The remediation will mark an end to a major legal battle triggered by sewer workers’ discovery of streaks of cobalt blue, a marker of cyanide, as they dug under Bay Street in August 2002.
The case, settled in U.S. District Court in May, also inspired legislation signed by Governor Carcieri on Tuesday that raises maximum fines against corporate polluters, from $1,000 a day to $25,000.
The defendant in the federal court case, the Texas-based utility Southern Union, has agreed to pay a total of $9 million in damages to some 100 affected property owners and an additional $3 million for the actual cleanup.

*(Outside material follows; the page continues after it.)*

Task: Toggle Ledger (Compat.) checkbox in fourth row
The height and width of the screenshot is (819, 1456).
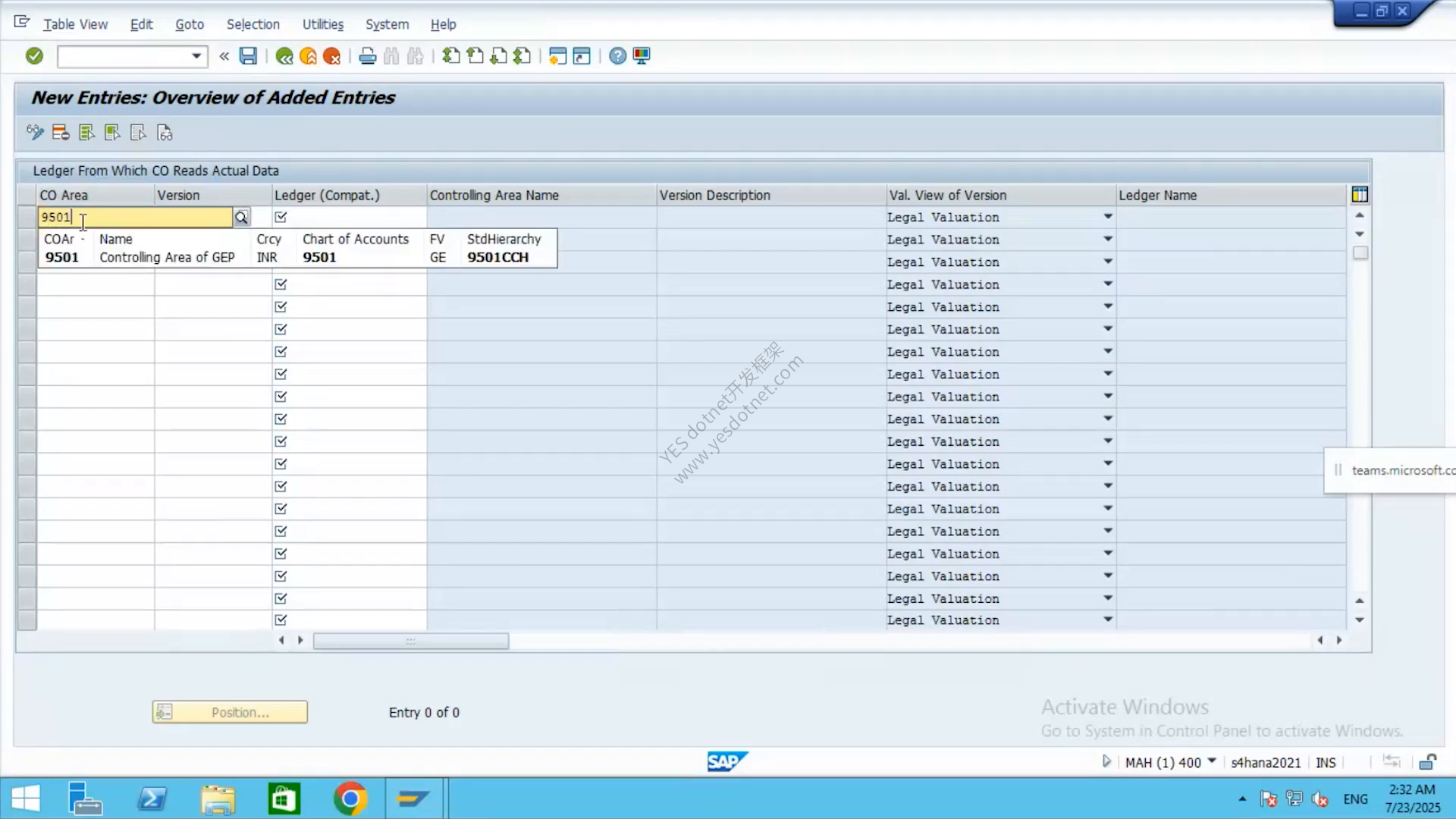Action: [x=281, y=284]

Environmental consultants for the residents have filed notice with the DEM of their intention to remove toxic soil in the area to a depth of 2 feet and seal off contaminants that remain in the ground below that level.
Property owners have agreed to land-use restrictions to prevent disturbance of contaminated soil that is not removed.
More than 2,000 soil samples have been collected from 1,000 borings and 75 test pits in the Bay Street neighborhood, according to the consultants, EnviroLogic of Londonderry, N.H.
Cleanup crews will excavate soil where tests have detected lead, arsenic, cyanide, and polycyclic aromatic hydrocarbons, a collection of more than a dozen toxic compounds which result from the incomplete burning of coal, wood, oil, or other organic material.
The culprit in the contamination is waste from the burning of coal to generate gas, which the consultants said is “the primary route of exposure and risk to human health.”
The wastes came from residue cleaned out periodically from ovens at the former Fall River Gas Co. and dumped in North Tiverton as fill decades ago.
In 2003, the DEM identified Southern Union as the party responsible for cleaning up the contamination. In 2000, Southern Union bought New England Gas Co., of which Fall River Gas was a subsidiary.
But an administrative enforcement action aimed at getting Southern Union to follow through became buried in an avalanche of legal pleadings by nearly two dozen lawyers representing the utility.
At one point, Southern Union sued the DEM in Superior Court, claiming the agency didn’t understand its own regulations and had no authority to enforce them. But a judge threw the case back to the agency’s administrative adjudication division.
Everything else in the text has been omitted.